Uma das grandes contribuições do “Uma gota de sangue – história do pensamento racial” de Demétrio Magnoli é contar a história do mito do mito da democracia racial. Não, caro leitor, não digitei errado. O mito da democracia racial, atribuído ao sociólogo Gilberto Freyre, é um mito, algo que não se encontra na sua obra mais famosa, Casa Grande & Senzala, por exemplo. A destruição do elogio da miscigenação feito por Freyre tem seu sentido político: implantar categorias dicotômicas de descrição da realidade, ou preto ou branco, desprezando a miscigenação.
“A ofensiva acadêmica de três décadas contra Freyre soterrou aquilo que ele efetivamente escreveu sob espessas camadas de interpretações utilitárias. A principal acusação, repetida como um mantra, adquiriu os contornos de uma verdade indiscutível: o pernambucano seria o criador ou, pelo menos, o principal divulgador do mito da ‘democracia racial’. Não apenas os adversários ideológicos de Freyre, mas também analistas que reconhecem as qualidades singulares de sua sociologia acreditavam sinceramente nisso. A expressão, contudo, não aparece nenhuma vez em Casa Grande & senzala e não ocupa lugar conceitual relevante no pensamento freyreano.”

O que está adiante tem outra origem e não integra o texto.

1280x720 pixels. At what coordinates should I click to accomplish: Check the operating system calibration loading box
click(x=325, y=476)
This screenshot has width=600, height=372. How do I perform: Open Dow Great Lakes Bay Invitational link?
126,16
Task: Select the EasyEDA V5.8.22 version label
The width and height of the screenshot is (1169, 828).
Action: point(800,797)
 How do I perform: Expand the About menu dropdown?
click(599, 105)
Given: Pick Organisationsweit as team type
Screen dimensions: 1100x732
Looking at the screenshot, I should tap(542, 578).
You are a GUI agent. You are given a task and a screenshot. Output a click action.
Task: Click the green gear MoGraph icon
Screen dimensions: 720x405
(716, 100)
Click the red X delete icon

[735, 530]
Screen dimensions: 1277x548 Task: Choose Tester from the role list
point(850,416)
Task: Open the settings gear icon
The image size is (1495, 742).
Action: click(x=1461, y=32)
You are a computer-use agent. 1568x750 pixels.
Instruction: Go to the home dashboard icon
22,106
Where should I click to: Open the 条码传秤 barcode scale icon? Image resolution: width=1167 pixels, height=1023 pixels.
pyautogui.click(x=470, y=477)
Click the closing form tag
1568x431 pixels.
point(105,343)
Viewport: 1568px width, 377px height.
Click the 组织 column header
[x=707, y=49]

Magnoli continua mostrando as passagens que o termo “democracia racial” tiveram na longa obra de Freyre. As muito poucas que existem são passagens periféricas e que apontam para um ideal, uma meta, não uma interpretação da realidade vivida. Pelo contrário, em entrevista em 1980, Freyre deixou bem claro: “Não há pura democracia no Brasil, nem racial, nem social, nem política […]”.
Sobre Freyre, talvez o mais original intérprete do Brasil, recomenda-se a leitura do recente livro “Gilberto Freyre – uma biografia intelectual” (Record) que escritores uruguaios fizeram sobre o Mestre de Apipucos.